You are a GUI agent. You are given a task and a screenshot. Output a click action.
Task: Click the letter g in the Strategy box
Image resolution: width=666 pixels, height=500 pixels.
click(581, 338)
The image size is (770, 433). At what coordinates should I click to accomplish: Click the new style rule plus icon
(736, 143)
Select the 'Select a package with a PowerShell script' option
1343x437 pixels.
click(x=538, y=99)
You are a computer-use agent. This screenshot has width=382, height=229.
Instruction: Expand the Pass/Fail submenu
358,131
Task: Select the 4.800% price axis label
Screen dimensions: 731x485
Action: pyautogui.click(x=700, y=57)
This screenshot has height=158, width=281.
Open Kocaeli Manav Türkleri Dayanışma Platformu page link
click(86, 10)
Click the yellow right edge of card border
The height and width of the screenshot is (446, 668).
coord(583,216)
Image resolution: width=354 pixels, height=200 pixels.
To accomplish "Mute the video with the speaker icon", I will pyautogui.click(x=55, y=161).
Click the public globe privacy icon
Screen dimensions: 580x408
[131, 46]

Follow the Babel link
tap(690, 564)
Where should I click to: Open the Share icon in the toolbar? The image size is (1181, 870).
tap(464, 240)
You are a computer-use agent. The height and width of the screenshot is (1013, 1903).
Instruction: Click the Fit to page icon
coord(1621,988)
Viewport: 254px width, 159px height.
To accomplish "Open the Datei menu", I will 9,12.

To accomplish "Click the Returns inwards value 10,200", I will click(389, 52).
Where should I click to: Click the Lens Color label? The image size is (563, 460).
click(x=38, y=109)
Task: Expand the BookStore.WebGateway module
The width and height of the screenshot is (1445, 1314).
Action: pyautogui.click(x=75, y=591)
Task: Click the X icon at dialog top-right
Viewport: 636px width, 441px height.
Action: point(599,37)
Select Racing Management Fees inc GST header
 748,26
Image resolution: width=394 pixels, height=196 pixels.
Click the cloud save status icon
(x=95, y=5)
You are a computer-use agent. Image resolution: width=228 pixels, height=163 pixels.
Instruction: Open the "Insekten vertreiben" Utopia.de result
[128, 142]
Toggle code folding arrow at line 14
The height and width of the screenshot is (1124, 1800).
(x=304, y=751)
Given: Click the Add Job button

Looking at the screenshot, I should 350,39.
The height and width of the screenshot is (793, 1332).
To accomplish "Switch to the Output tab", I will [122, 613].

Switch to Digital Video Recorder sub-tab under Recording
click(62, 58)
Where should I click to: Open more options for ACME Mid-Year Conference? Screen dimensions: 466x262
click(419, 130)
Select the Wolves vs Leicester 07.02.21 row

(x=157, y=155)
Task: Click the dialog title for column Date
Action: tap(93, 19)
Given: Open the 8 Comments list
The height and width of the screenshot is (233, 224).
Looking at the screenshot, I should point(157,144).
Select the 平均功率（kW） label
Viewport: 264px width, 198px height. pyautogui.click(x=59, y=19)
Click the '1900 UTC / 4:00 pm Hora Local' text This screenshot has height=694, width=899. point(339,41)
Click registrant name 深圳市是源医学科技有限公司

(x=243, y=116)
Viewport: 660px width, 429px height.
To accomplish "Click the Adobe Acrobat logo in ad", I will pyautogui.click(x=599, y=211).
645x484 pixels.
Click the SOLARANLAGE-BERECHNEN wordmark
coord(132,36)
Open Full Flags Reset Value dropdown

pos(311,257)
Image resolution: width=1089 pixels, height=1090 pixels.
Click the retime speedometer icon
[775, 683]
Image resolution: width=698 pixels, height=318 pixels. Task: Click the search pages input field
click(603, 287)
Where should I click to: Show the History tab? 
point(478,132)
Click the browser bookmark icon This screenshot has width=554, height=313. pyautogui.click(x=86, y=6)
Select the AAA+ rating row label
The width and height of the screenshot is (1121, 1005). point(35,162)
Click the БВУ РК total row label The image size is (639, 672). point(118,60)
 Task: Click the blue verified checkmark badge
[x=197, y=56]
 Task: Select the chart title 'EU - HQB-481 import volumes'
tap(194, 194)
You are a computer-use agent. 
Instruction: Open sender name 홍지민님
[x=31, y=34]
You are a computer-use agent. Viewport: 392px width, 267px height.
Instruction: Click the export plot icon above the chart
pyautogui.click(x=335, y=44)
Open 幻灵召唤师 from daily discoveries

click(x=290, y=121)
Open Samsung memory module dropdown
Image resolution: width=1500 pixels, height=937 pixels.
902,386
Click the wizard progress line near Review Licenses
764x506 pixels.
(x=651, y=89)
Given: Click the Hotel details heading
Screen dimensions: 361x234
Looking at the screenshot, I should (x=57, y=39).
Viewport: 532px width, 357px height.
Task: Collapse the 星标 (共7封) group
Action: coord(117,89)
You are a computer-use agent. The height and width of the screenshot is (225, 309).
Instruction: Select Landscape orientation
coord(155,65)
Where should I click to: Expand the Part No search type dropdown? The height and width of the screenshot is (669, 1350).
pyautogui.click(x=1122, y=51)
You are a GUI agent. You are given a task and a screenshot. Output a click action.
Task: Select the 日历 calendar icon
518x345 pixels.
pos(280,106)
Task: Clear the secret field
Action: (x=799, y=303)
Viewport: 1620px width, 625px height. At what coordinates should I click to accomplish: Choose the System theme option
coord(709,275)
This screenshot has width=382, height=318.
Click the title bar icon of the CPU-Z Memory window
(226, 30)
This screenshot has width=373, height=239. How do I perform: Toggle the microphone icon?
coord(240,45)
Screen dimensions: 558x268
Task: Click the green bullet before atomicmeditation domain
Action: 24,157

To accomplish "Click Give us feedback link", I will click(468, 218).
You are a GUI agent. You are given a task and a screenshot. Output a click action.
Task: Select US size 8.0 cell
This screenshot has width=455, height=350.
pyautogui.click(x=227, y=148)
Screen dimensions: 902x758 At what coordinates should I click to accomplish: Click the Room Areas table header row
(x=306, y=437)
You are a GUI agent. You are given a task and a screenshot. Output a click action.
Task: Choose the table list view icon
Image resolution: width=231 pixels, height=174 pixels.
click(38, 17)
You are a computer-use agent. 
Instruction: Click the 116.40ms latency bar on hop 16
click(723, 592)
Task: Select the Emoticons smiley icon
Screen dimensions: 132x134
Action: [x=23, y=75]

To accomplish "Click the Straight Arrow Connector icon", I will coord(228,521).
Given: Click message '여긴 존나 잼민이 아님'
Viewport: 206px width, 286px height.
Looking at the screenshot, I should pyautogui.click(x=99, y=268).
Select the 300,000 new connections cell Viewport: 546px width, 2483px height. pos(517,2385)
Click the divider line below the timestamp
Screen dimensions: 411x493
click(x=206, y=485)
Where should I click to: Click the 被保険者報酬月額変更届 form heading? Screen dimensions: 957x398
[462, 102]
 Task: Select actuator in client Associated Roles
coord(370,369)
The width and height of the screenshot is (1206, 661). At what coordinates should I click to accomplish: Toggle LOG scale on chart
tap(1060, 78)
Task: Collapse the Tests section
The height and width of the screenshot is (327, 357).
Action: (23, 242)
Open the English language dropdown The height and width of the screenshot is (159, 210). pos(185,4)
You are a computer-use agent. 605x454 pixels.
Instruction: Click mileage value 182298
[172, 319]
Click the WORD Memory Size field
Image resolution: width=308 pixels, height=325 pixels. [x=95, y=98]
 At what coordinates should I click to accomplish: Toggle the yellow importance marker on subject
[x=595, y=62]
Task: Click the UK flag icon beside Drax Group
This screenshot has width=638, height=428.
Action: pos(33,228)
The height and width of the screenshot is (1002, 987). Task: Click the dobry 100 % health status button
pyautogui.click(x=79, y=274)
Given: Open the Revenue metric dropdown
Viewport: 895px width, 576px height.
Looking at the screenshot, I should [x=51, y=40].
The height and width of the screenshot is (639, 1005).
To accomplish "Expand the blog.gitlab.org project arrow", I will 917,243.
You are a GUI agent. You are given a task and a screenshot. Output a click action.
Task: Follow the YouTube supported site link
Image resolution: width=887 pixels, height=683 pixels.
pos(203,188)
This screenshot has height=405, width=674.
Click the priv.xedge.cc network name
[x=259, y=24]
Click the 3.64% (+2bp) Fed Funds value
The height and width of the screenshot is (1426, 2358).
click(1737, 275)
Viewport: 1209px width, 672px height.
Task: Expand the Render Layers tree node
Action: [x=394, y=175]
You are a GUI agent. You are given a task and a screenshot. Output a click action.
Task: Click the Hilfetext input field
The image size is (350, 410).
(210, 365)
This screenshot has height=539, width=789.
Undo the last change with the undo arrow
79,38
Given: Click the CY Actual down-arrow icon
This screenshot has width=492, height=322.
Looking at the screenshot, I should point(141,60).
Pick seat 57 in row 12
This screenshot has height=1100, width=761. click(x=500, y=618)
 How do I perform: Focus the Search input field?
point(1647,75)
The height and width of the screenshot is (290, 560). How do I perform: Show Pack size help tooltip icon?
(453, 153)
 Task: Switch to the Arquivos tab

**********

→ TASK DETAILS
Scan the preceding records for lines with the word "list". Say how many there are and nothing else.

→ RESULT OF THIS EXERCISE
2